Data from the National Hydrogen Strategy [4].

h2ss.compare.distance_from_pipeline(cavern_df, pipeline_data_path)[source]#

Calculate the distance of the caverns from the nearest pipeline.

Parameters#

cavern_dfgeopandas.GeoDataFrame

Dataframe of potential caverns

pipeline_data_pathstr

Path to the offshore pipeline Shapefile data

h2ss.compare.calculate_number_of_caverns(cavern_df, weibull_wf_data)[source]#

Calculate the number of caverns required by each wind farm.

Parameters#

cavern_dfgeopandas.GeoDataFrame

Dataframe of potential caverns

weibull_wf_datapandas.DataFrame

Dataframe of the Weibull distribution parameters for the wind farms

h2ss.compare.load_all_data(keep_orig=False)[source]#

Load all input datasets.

Parameters#

keep_origbool

Whether to keep the original constraints datasets after buffering

Returns#

tuple[xarray.Dataset, geopandas.GeoDataFrame, dict[str, geopandas.GeoDataFrame]]

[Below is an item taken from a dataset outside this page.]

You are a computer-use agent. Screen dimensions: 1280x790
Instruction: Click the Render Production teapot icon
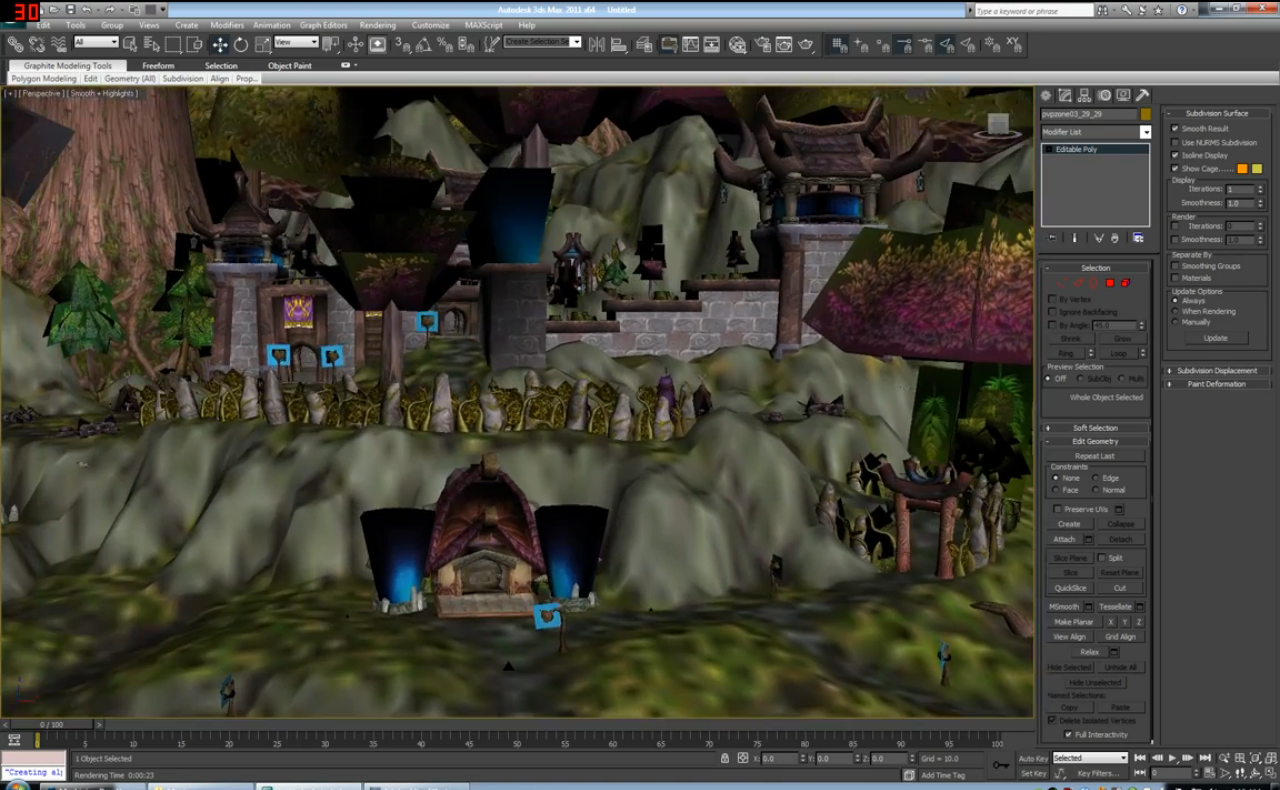coord(806,45)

The halite data, extent, and exclusions

h2ss.compare.capacity_function(ds, extent, exclusions, cavern_diameter, cavern_height)[source]#

Calculate the energy storage capacity for different cases.

Parameters#

dsxarray.Dataset

Xarray dataset of the halite data

extentgeopandas.GeoSeries

Extent of the data

exclusionsdict[str, geopandas.GeoDataFrame]

Dictionary of exclusions data

cavern_diameterfloat

Diameter of the cavern [m]

cavern_heightfloat

Height of the cavern [m]

Returns#

tuple[geopandas.GeoDataFrame, geopandas.GeoDataFrame]

Dataframes of the caverns and zones of interest

Notes#

Uses the defaults apart from the changing cavern diameters and heights.

h2ss.compare.optimisation_function(ds, extent, exclusions, cavern_diameter, cavern_height)[source]#

Run all capacity and optimisation functions.

Parameters#

dsxarray.Dataset

Xarray dataset of the halite data

extentgeopandas.GeoSeries

Extent of the data

exclusionsdict[str, geopandas.GeoDataFrame]

Dictionary of exclusions data

cavern_diameterfloat

Diameter of the cavern [m]

cavern_heightfloat

Height of the cavern [m]

Returns#

tuple[geopandas.GeoDataFrame, geopandas.GeoDataFrame, geopandas.GeoDataFrame, geopandas.GeoSeries]

Dataframes of the caverns, zones, Weibull parameters, and injection point

Notes#

Uses the defaults apart from the changing cavern diameters and heights.